● **Instruction**:
Copy the data from the line containing "The width and" through the end of the data, inclusive, and scale every coordinate in the answers by 0.55, rounding to whole numbers with halves rounded up. Leave all other lines and numbers unchanged, and omit the pictures.

═════ Records to process ═════

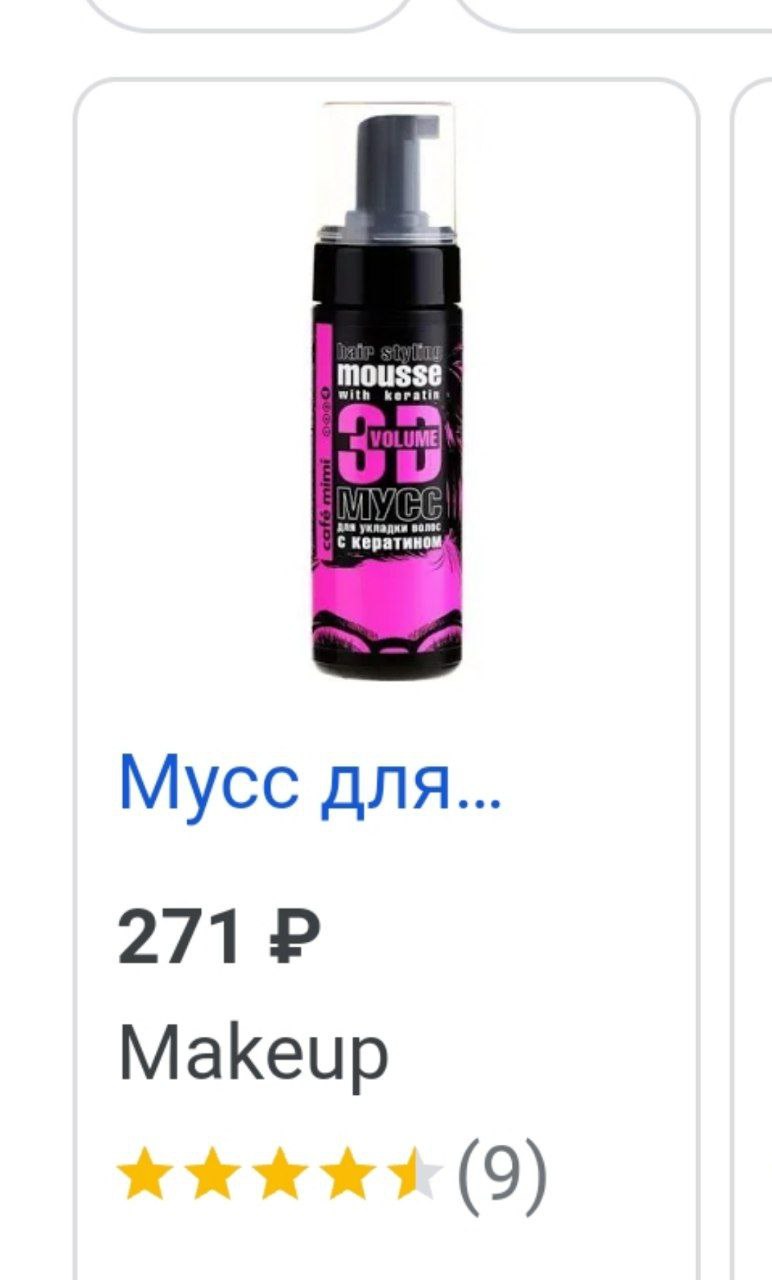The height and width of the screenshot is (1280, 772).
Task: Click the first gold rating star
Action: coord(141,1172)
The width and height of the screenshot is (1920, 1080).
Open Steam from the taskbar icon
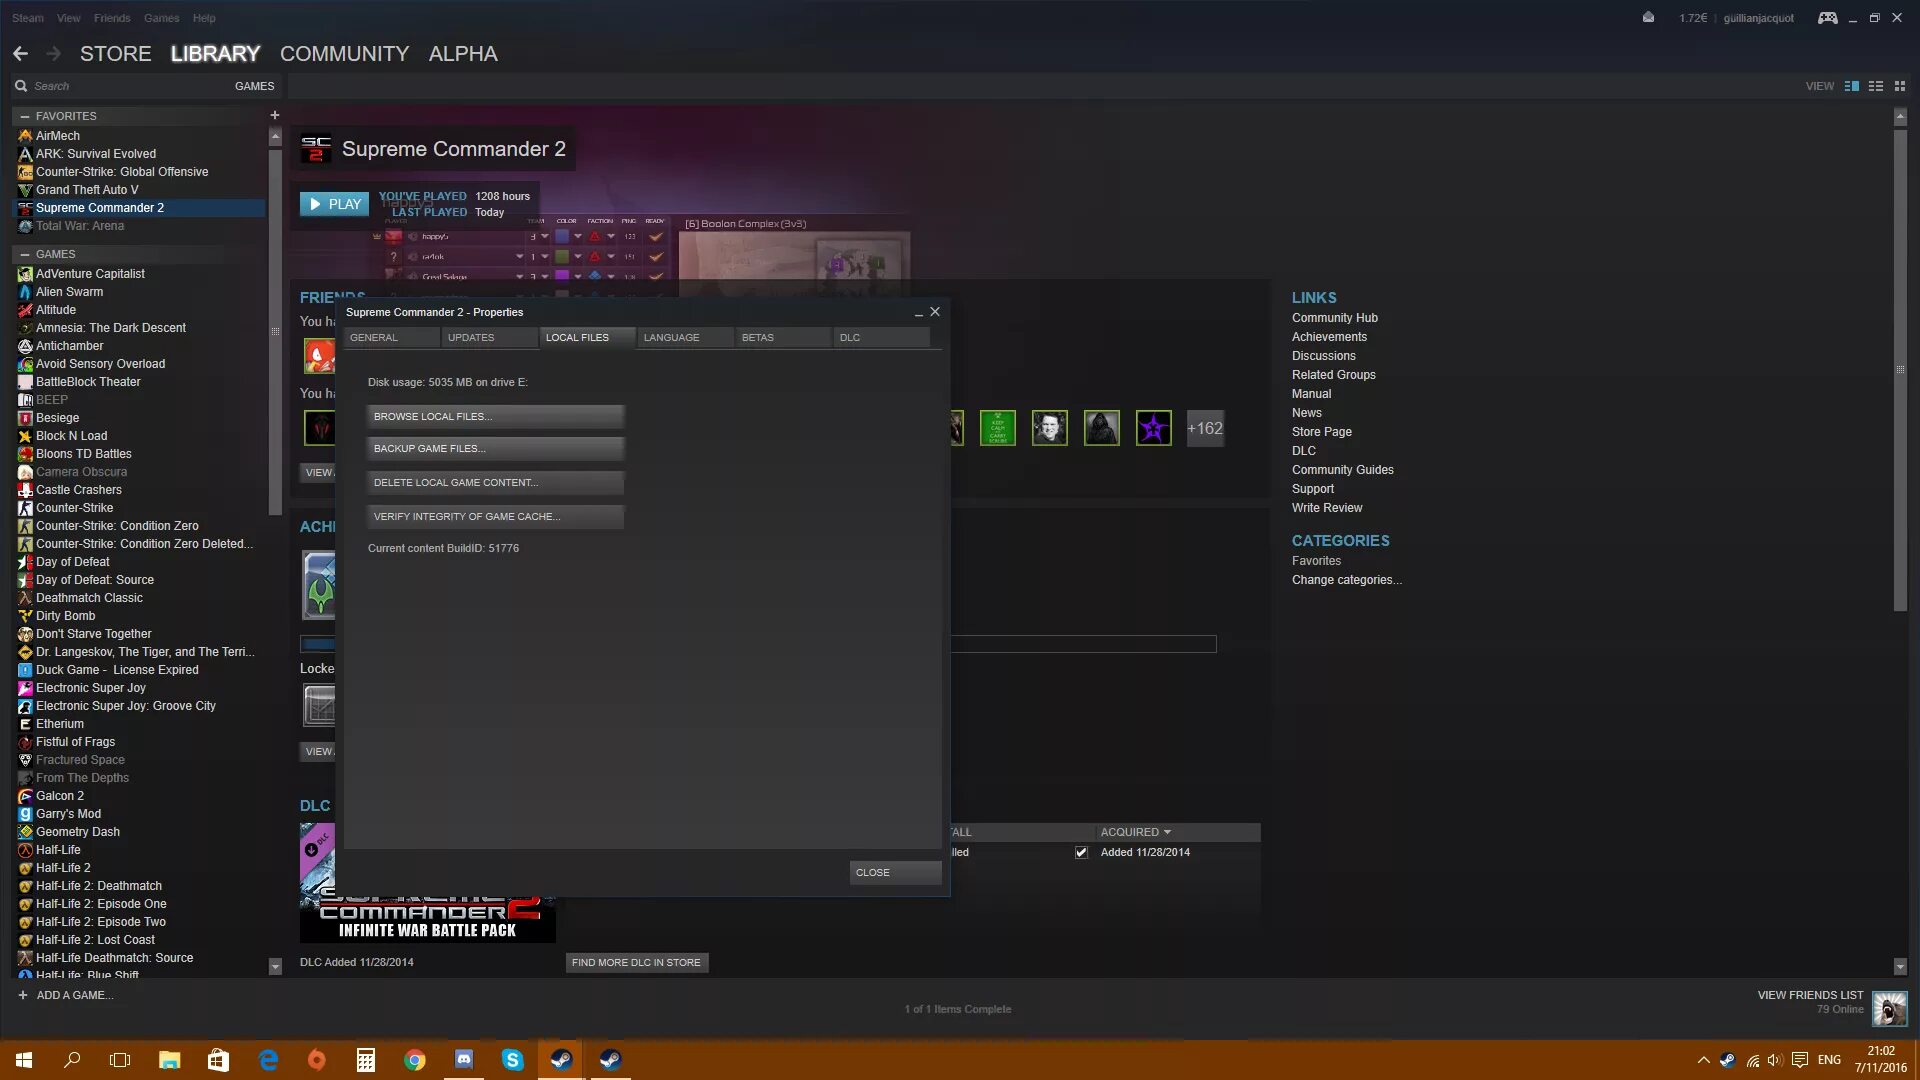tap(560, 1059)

═════

● **Task solution**:
The width and height of the screenshot is (1920, 1080).
Open Steam from the taskbar icon
tap(308, 582)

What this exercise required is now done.